A nurse vaccinates a person at a vaccination site in KwaZulu-Natal.

Renowned epidemiologist, Professor Salim Abdool Karim says the COVID-19 vaccines currently being administered are still expected to protect against severe disease, hospitalisation or COVID-19-related deaths, amid the emergence of the Omicron variant.

The new variant was detected by South African scientists last week.

The Omicron variant is spreading across several countries.

Speaking during a media briefing, Karim says scientists had anticipated the emergence of the new variant.

“Based on what we know and based on the other variants of concern which have reacted to vaccine immunity, we can expect that we will still see high effectiveness from hospitalisation and severe disease. That protection of the vaccines is likely to remain strong,” says Karim.

“ So we don’t know this definitively as the studies are being done, but based on what we know, we can expect that this is the likely scenario – that the vaccines should hold well in terms of preventing hospitalisations and severe disease as they depend on T-cell immunity and less on antibodies,” Karim adds.

Travel ban

Karim says the decision by some nations to close off their borders to southern Africa will not be entirely beneficial, as 11 countries worldwide have already reported the detection of the Omicron variant.

Karim says the emergence of the variant did not come as a surprise to the health sector.

He says, “The last thing we need is panic and overreaction and certainly what we have seen in knee-jerk reactions is uncalled for.
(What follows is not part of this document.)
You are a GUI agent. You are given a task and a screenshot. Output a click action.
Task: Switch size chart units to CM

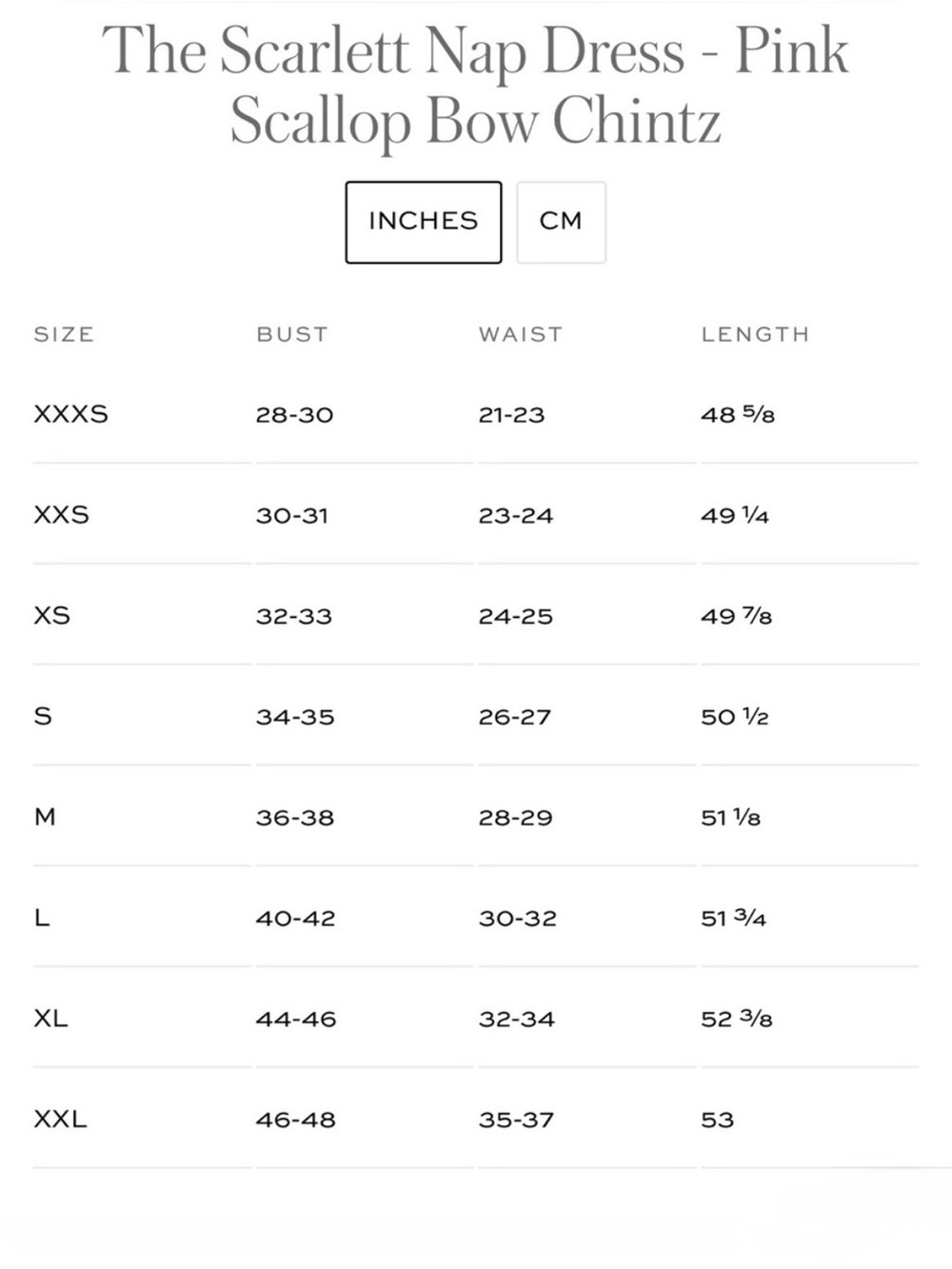point(561,222)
We have dealt with variants before and closing the borders has almost no benefit. As of yesterday, there are already 11 countries reporting cases of Omicron. So trying to isolate SA or southern Africa is not going to help because pretty soon many other countries are going to become avenues of the spread of the virus.”

‘No need to panic’

At the same media briefing, Health Minister, Dr Joe Phaahla, reiterated that there is no need to panic over the emergence of the new Omicron COVID-19 variant.

“We want to say to all South Africans that there is absolutely no need to panic. We have been here before, this is nothing new, we are now more than-20 months experienced in terms of the COVID-19 waves. Our medical scientists are working daily to study this virus such as the transmissibility of this virus, whether there is increased reinfection, for those who have been infected before and those who are already vaccinated,” says Phaahla.